Formerly a member of a power-pop band, Los Angeles musician Ross Flournoy sounds like he’s traded bubblegum for cigarettes. A decade removed from writing bouncy jingles with The Broken West, Flournoy and his friends have released a second album, Heartbreak City, under the band name Apex Manor. Unlike the shiny pop-rock of his former band, Heartbreak City is a shoegaze-y, stadium-sized, sensitive rock record. This is an album full of dinosaur-sized guitars and smoky, reverb-filled ballads.

Similar-sounding, almost-goth rock bands usually come loaded with pretension. Thankfully, Flournoy and Apex Manor aren’t concerned with all the frills and fuss. With a one-two-three combo of “Asked & Answered,” “Where My Mind Goes,” and “The Long Goodbye,” Apex Manor sounds like a band that brings walls of amps to live stages. Guitar geeks will foam at the mouth at the fuzz in songs like “The Long Goodbye” and the title track. In the midst of the distortion, Flournoy carves space for sentiment. “That’s where my mind goes, you know I like it rough,” he sighs on “Where My Mind Goes,” against a snarling bass. In softer moments like “Diamond in the Dank,” “Sara Now,” and “Morning Light,” Flournoy’s pop sensibility shines brighter. The music is moodier, but Flournoy’s melodies are still infectious.

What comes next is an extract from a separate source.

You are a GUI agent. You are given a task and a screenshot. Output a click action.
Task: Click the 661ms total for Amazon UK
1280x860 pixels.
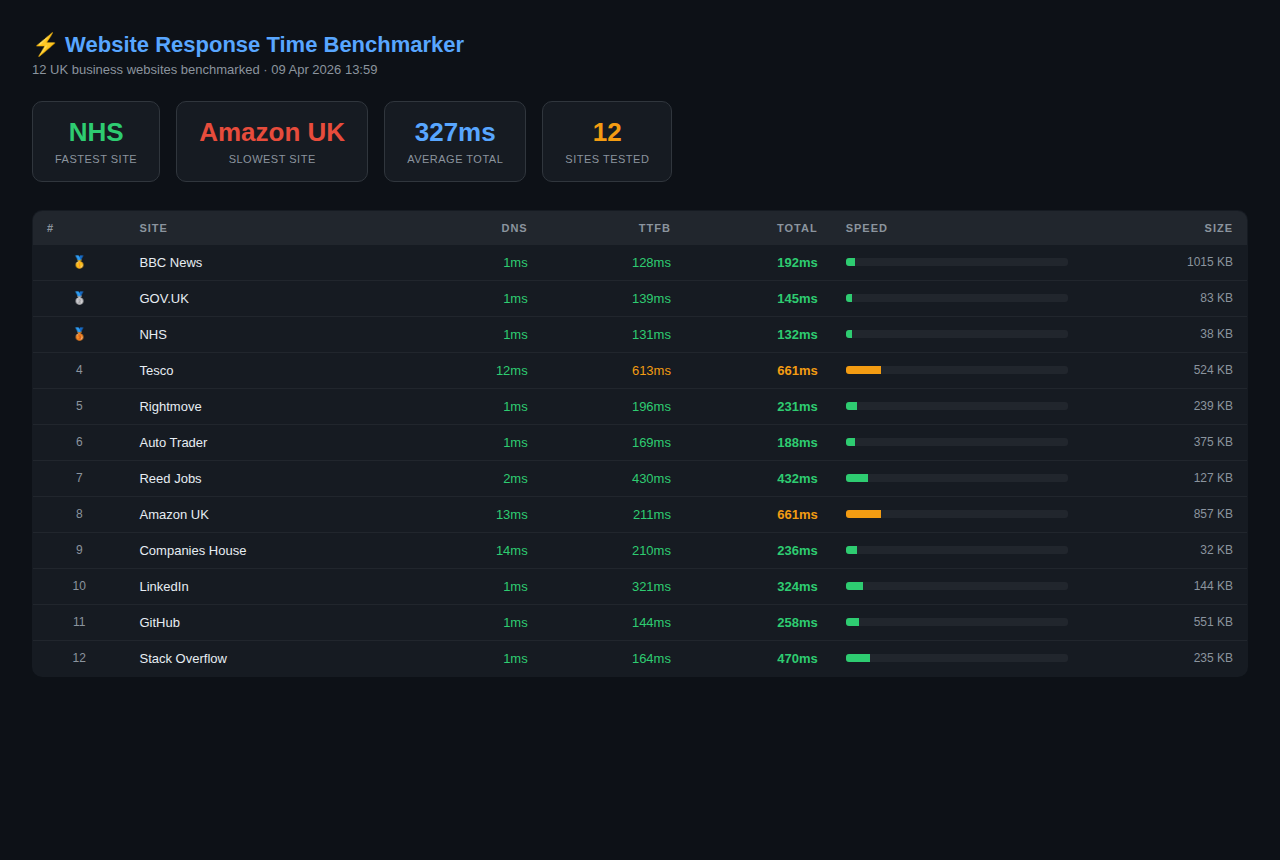click(x=797, y=514)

The expectation with this silhouette-styled rock is that the band will go over the top. Maybe the singer sings just like Ian Curtis from Joy Division. Maybe the guitars have so much treble that it physically hurts to listen to more than a few songs. Maybe the band just says “fuck it,” and writes a song about someone’s sex being on fire. After awhile, those acts sound disingenuous. Heartbreak City isn’t preoccupied being different for different’s sake. This is a reliably catchy, L.A. rock record. These days, that lack of nonsense is a welcome surprise.